§ **EXTRACT TO READ**
═══

# The Travelling Cat and Could have travelled.



## Wanderer (Jun 16, 2007)

Tassie cat Clyde's 2500 kilometre outback odyssey - Local News - News - Human Interest - The Examiner Newspaper

Having had a cat once that escaped when I and family were enroute doing a longer distance relocation because of work, I felt for the family and it is great they'll get their cat back and we did too courtesy of the media and some aware [if by accident] guys.

The Brisbane Sunday Mail also carried an article on Clyde re needing a Chaperone and that has now been resolved for a pet transport company has arranged it all.

But at the time I got online and looking at one of my favourite sites for campervan relocations, found I could have done a relocation from Darwin across to Cairns and then another Cairns to Sydney pretty damm cheap, airfare Brisbane to Darwin less than $200 which is good for close time booking.

There would have been some personal arrangements needed to be made but a good road trip in the offing as it was - one filed away for another year or so and some interesting stops for those interested.
Kingfisher Camp | Bowthorn Station on the Nicholson River North West Queensland
Boodjamulla (Lawn Hill) National Park Information - Maps, photos and things to do
off the beaten track a little.
and a few more interesting stops to be had.


----------

═══

§ **EXCERPTED DATA**

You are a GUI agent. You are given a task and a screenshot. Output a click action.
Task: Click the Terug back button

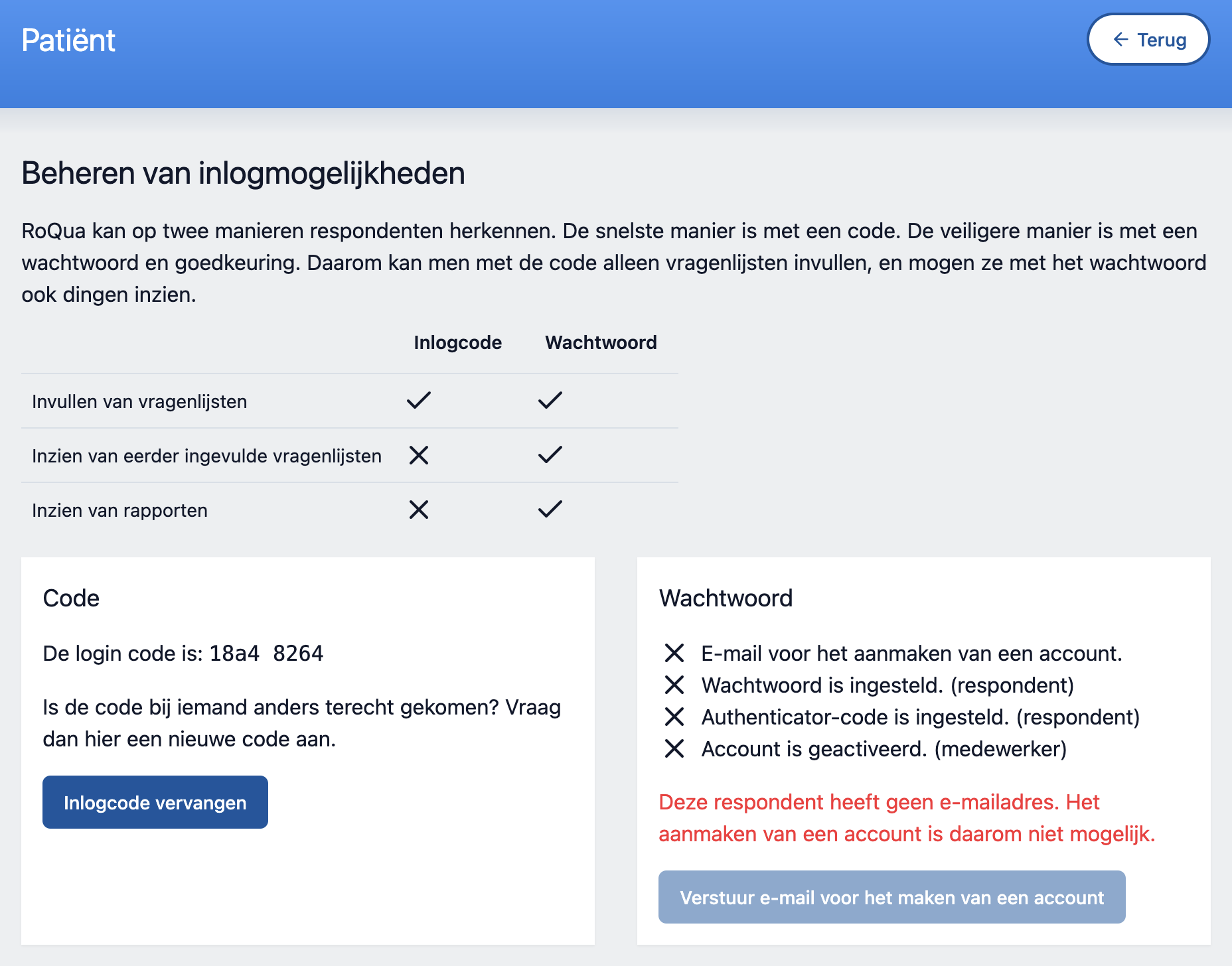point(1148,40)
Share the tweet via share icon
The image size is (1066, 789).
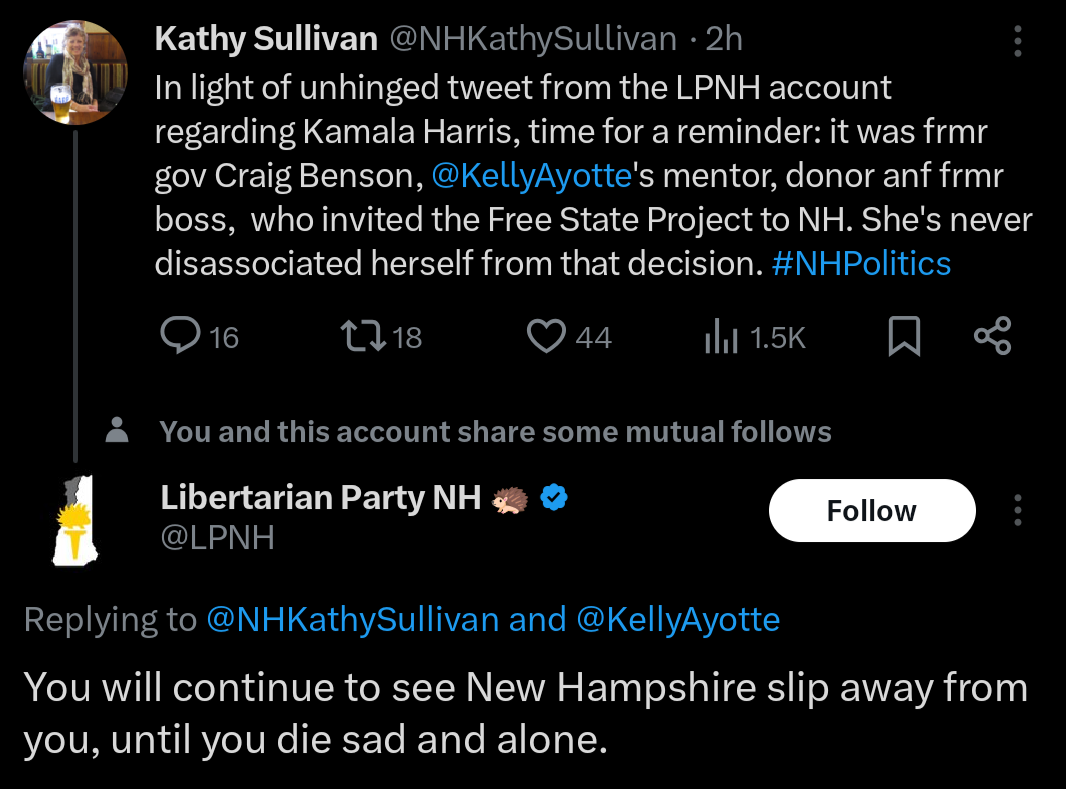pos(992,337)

═══

§ **JOBS**
(1) Rewrite the paragraph of the forum post that begins "But at the time I got online" as a shorter paragraph, keeping its main facts.
(2) Express every line of the rows as a JSON list of strings, one string per line, with blank lines and the pictures left out.

§ **ANSWERS GIVEN**
(1) Back then, the poster checked a favorite campervan relocation site and found two cheap relocations, Darwin to Cairns and then Cairns to Sydney. A Brisbane-to-Darwin flight also cost under $200, a good price for a short-notice booking.

(2)
[
  "You are a GUI agent. You are given a task and a screenshot. Output a click action.",
  "Task: Click the Terug back button",
  "point(1148,40)",
  "Share the tweet via share icon",
  "The image size is (1066, 789).",
  "pos(992,337)"
]